他轻声低喃,“所以你说我该怎么惩罚你……”
“搔痒?”她建议。
“搔痒?”他的表情充满嘲弄。
“抠脚底板。”那是很私密的行为,只有亲密的人才能做。
“抠脚底板?”黑瞳里透露出耻笑。
“那……弹耳朵……”在他讽刺的眼光注视下,季双月声音越来越弱,也越来越不稳,战栗不安。
“双月,你今年几岁了?”他问得很轻。
“二……二十三。”不要再用眼神爱抚她,她会受不了。
“你脱离天真应该已经很久了,在一张床上,男人要的绝不是和你玩小孩游戏。
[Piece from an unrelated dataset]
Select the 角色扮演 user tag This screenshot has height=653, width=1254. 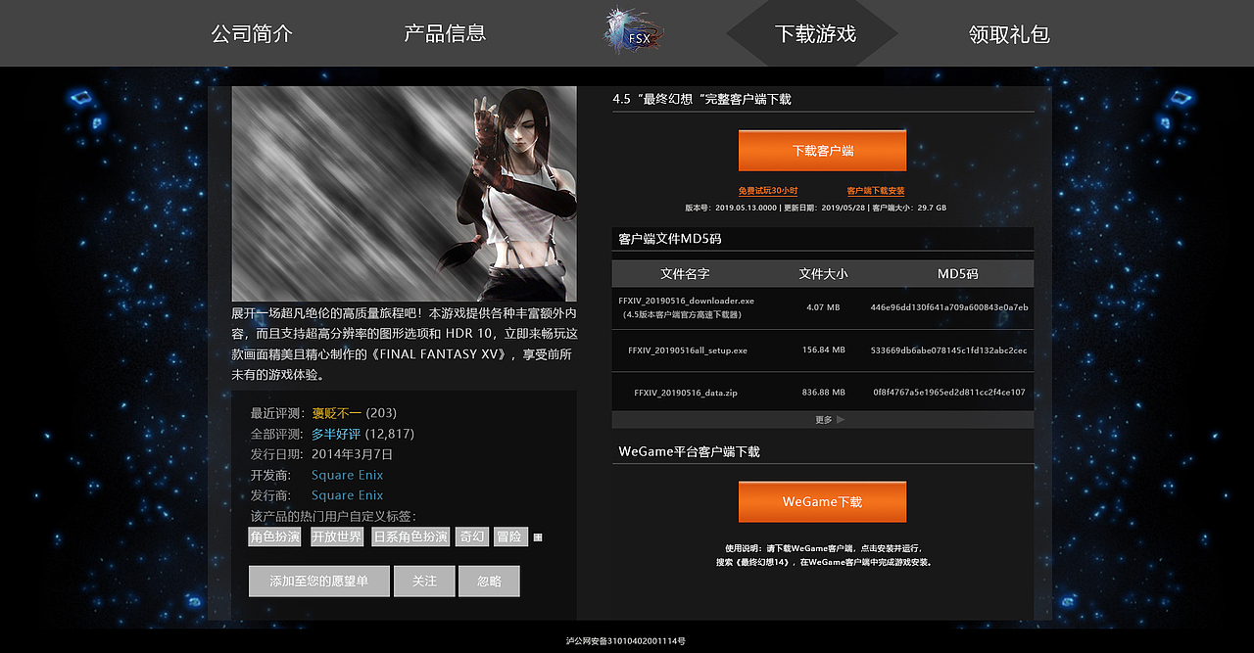click(x=274, y=536)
”他大掌一落,撕开她的衣服。“我们要上的是更高级的成人课程。”
她惊呼一声的不知是该先遮胸,还是捂住私密处,满脸慌乱地想往后退。
可惜她遇上的一身霸气的傲慢男,即使想退也会被他一掌捞回,囚困在双臂之中。
也许是认命了,也或许是动了心,她不再抗拒地迎合他每一记热吻。季双月知道接下来会发生什么事。
他的心和身体一样亢奋着,在一声几近嘶吼的泣音后,昂藏的剑锋就要入鞘……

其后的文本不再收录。